Il n'est pas besoin de convoquer l'image du charnier, de la chambre à gaz ou de la machette pour établir la réalité d'un génocide. Le tribunal citoyen de Londres a démontré en décembre dernier que la politique du gouvernement chinois relevait de la convention de 1948 sur le génocide, en particulier de son article 2 sur « l'intention de détruire, ou tout ou partie, un groupe national, ethnique, racial ou religieux. »

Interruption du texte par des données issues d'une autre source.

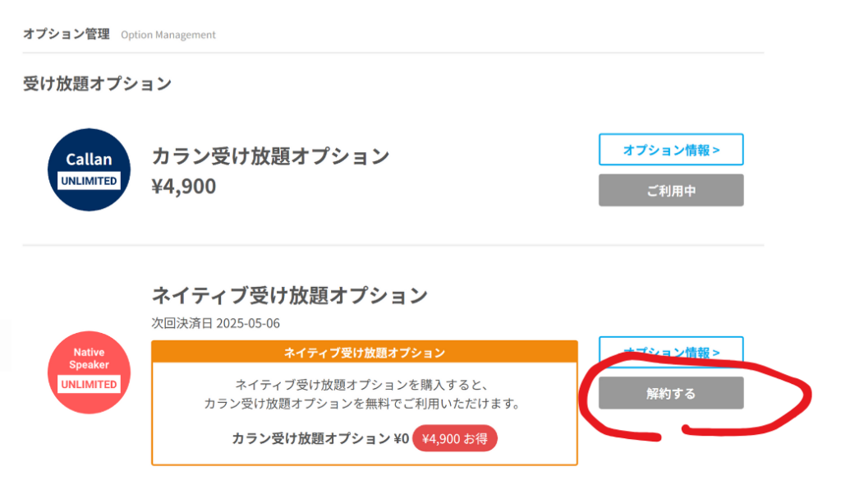Click the gray ご利用中 button
The width and height of the screenshot is (841, 504).
pyautogui.click(x=671, y=191)
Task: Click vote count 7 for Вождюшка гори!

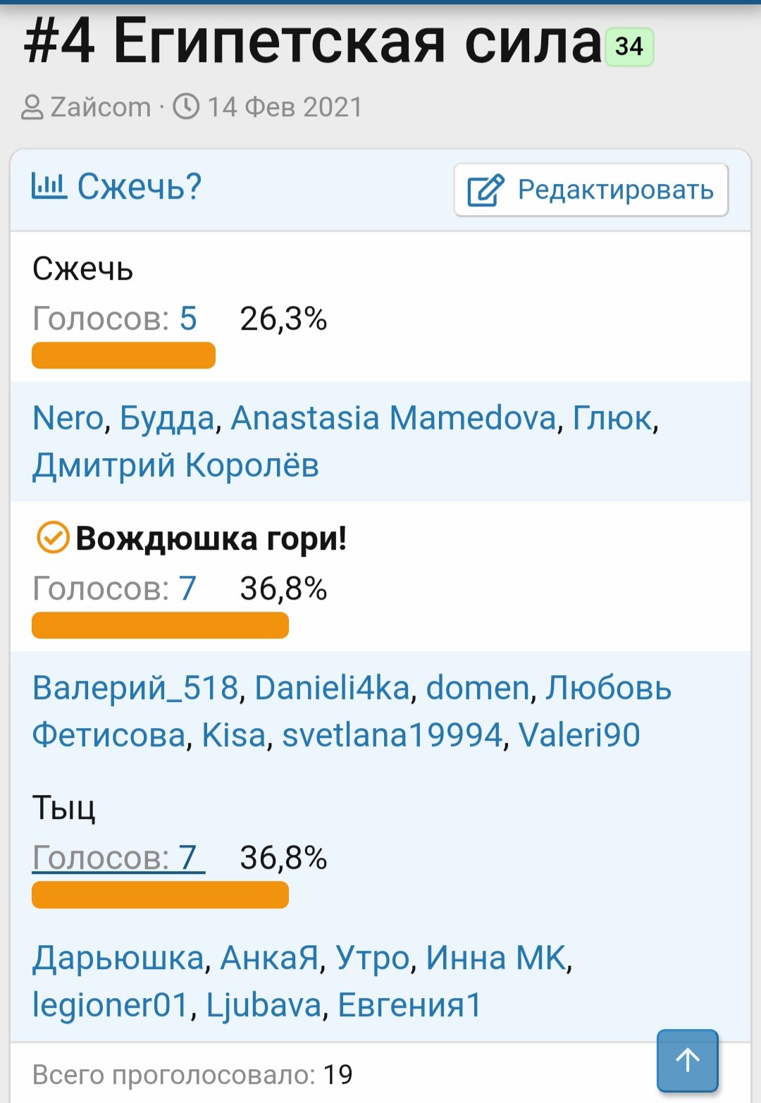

Face à cette réalité, que faire ? Euphémiser le crime pour en relativiser la portée ? Se taire et nier le crime effroyable, comme nous y enjoint la propagande chinoise et comme nous y incitent ses nombreux relais ? Il en est toujours ainsi. Il y a des gens pour spéculer sur tout. Il y a un marché pour tout, même pour l'horreur. Cinq cent mille esclaves pour produire 20 % de la production mondiale de coton, ça ne se refuse pas comme ça. Un marché de 1,4 milliard de consommateurs, cela mérite réflexion. Et c'est ainsi qu'au crime s'ajoute l'obscénité, celle de ces conseils d'administration climatisés où l'on échange sur un ton dégagé, sans pudeur ni honte, des dividendes attendus.